- Available data:
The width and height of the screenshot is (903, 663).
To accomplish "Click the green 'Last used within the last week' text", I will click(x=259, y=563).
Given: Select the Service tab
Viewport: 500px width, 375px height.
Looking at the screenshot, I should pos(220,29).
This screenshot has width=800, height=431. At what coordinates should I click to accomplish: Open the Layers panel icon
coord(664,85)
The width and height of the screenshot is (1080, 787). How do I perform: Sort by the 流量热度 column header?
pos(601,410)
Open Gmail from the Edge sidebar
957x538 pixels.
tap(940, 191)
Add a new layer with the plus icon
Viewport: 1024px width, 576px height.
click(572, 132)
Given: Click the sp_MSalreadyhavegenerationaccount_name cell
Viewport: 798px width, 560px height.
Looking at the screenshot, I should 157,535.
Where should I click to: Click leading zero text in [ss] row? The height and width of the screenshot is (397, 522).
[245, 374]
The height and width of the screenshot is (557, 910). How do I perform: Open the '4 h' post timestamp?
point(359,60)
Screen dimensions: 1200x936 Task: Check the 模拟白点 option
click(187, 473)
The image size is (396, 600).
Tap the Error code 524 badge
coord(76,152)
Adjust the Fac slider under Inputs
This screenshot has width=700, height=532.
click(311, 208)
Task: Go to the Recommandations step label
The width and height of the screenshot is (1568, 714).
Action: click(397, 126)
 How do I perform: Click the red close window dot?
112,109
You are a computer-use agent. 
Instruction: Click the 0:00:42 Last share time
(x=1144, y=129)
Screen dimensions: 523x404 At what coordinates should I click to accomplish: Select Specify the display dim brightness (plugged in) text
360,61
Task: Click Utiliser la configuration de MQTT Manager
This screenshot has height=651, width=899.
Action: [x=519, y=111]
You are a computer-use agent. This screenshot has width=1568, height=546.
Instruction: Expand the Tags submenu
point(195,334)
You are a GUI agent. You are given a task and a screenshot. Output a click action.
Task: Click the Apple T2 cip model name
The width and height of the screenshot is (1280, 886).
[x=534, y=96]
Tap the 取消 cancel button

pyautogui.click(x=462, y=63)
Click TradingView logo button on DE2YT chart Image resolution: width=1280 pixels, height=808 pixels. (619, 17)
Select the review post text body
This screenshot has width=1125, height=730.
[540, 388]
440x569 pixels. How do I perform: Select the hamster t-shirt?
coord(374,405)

- Instructions to follow:
A verbatim copy of the listing above, starting from the line with "The image size is (396, 600)." and running to its last line, is the only output needed.

- Exercise answer:
The image size is (396, 600).
Tap the Error code 524 badge
coord(76,152)
Adjust the Fac slider under Inputs
This screenshot has width=700, height=532.
click(311, 208)
Task: Go to the Recommandations step label
The width and height of the screenshot is (1568, 714).
Action: click(397, 126)
 How do I perform: Click the red close window dot?
112,109
You are a computer-use agent. 
Instruction: Click the 0:00:42 Last share time
(x=1144, y=129)
Screen dimensions: 523x404 At what coordinates should I click to accomplish: Select Specify the display dim brightness (plugged in) text
360,61
Task: Click Utiliser la configuration de MQTT Manager
This screenshot has height=651, width=899.
Action: [x=519, y=111]
You are a computer-use agent. This screenshot has width=1568, height=546.
Instruction: Expand the Tags submenu
point(195,334)
You are a GUI agent. You are given a task and a screenshot. Output a click action.
Task: Click the Apple T2 cip model name
The width and height of the screenshot is (1280, 886).
[x=534, y=96]
Tap the 取消 cancel button

pyautogui.click(x=462, y=63)
Click TradingView logo button on DE2YT chart Image resolution: width=1280 pixels, height=808 pixels. (619, 17)
Select the review post text body
This screenshot has width=1125, height=730.
[540, 388]
440x569 pixels. How do I perform: Select the hamster t-shirt?
coord(374,405)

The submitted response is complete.